Well now – To Paraphrase General Douglas MacArthur – “They Have Returned”.
The U.S. Army’s “World Class Athlete Program” Track & Field team is loaded with marathoners looking to make the American Olympic team at this Saturday’s U.S. Olympic Marathon trials in Atlanta. With only 3 coveted spots available, these competitors will most likely look to “burn” their competition so that, during the last stages of the race, they’ll hope to be “Gone With The Wind”.
This writer caught up with Col. Sean Ryan, WCAP track and field coach, who shared his thoughts.
“We have Lenny Korir (Who ran 2:07:56 in Amsterdam last Fall), Elkanah Kibet, Augustus Maiyo, Haron Lagat, Sam Kosgei (all Army) and Stanley Kebenei. Also Sam Chelanga, who is not with the team but still a great friend and Army Lieutenant now!
Marathon training has been going extremely well and now the runners are in the tapering phase, after going up to 140 miles a week during training camp in preparation for Saturday’s race. Preparing for the Atlanta course is difficult, especially when training from other locations, but along with Coach Scott Simmons, the miles and workouts replicated are what we believe the course will offer, and the athletes are trained not only on endurance aspect, but on speed, tactics and hills. Racing before the trials really took a back seat to training this cycle, but a few of the athletes ran the Pittsburgh 10-miler in November as their last race before the full marathon cycle started.
As coaches, we have been anticipating the Olympic Trials for quite a while, and probably more nervous than the athletes themselves. Coaches put a lot of time, energy and effort into each and every athletes preparation, logistics, equipment, and mental health. Much like other teams, we become ingrained into each other’s lives and become a small family. If any of our runners are fortunate to make the team and represent Team USA in Tokyo, everyone will be thrilled and honored. However, with only three spots available, we also know all our athletes will not see their dreams realized. This is disappointing and we will then develop different plans for them to reach their goals.”

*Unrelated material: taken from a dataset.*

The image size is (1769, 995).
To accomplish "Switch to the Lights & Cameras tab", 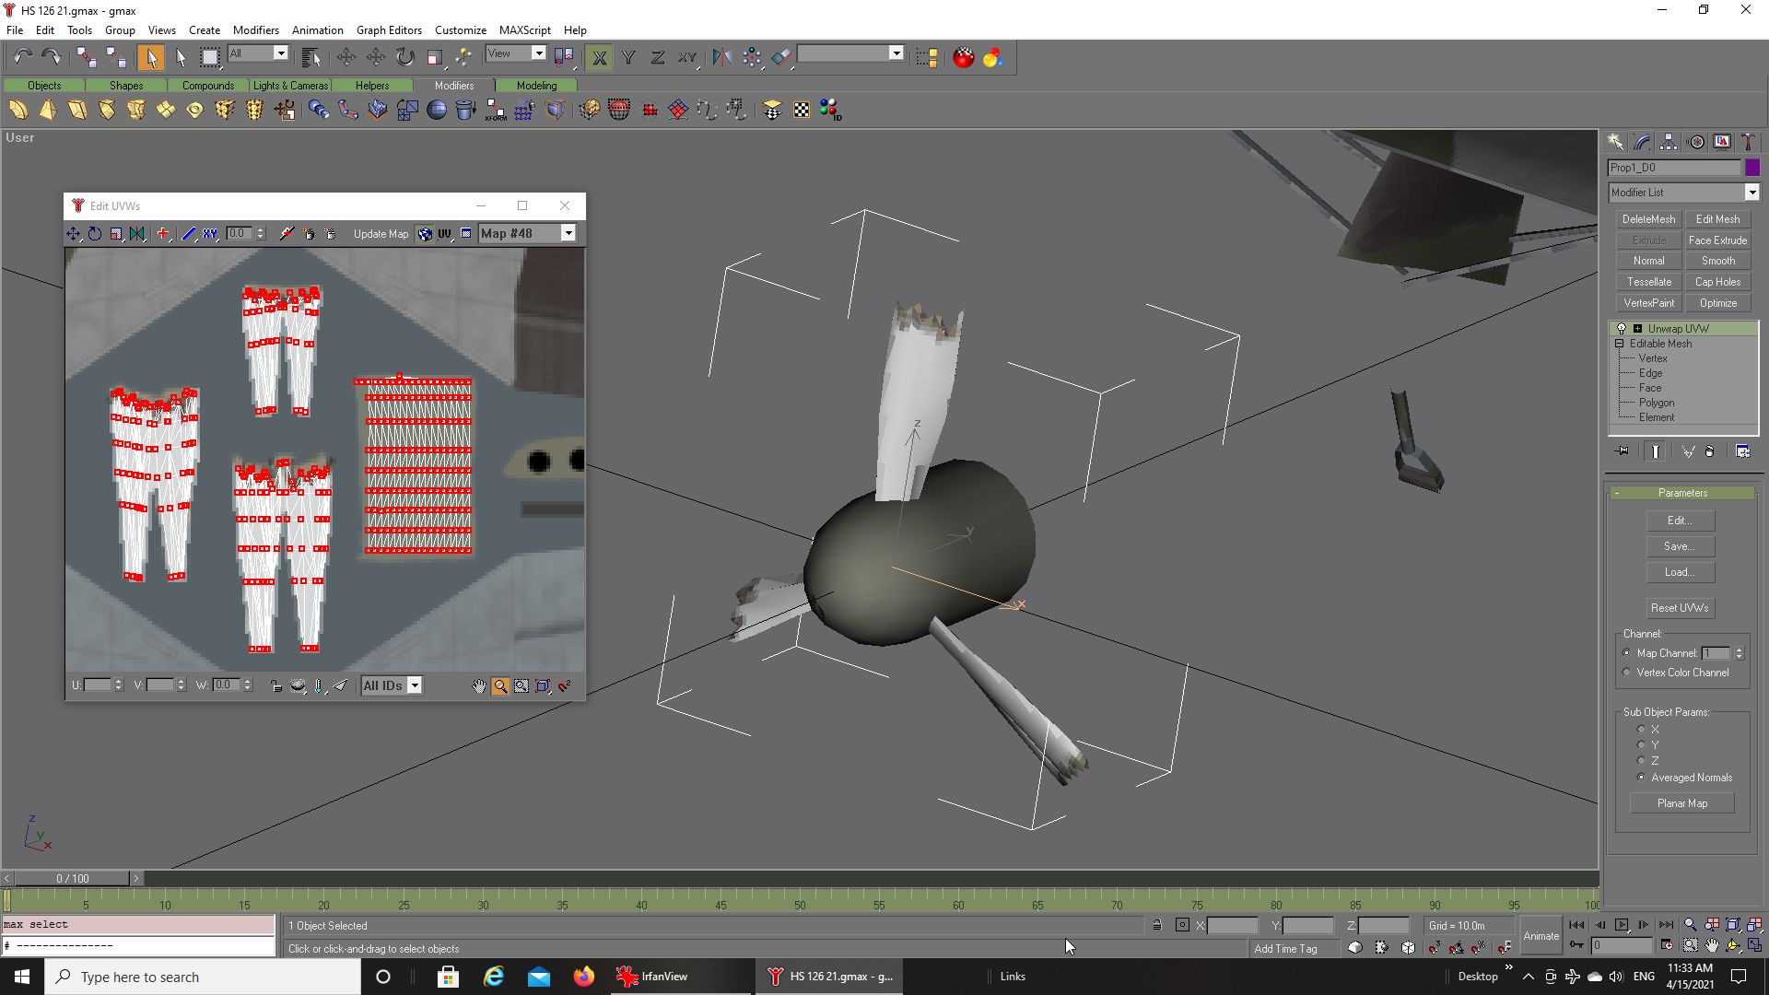I will 290,86.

Coach Ryan leaves us off with advice for youth runners.
“For young runners, the U.S. Olympic trials demonstrate one always has a chance to make the team, despite any obstacles. The top three fastest make the team and it does not matter where you came from, background or social status. However, many outstanding runners have brilliant careers and never make an Olympic team. Never let anyone or any event define you, and more importantly, do not set any limitations, seize the day and opportunities.”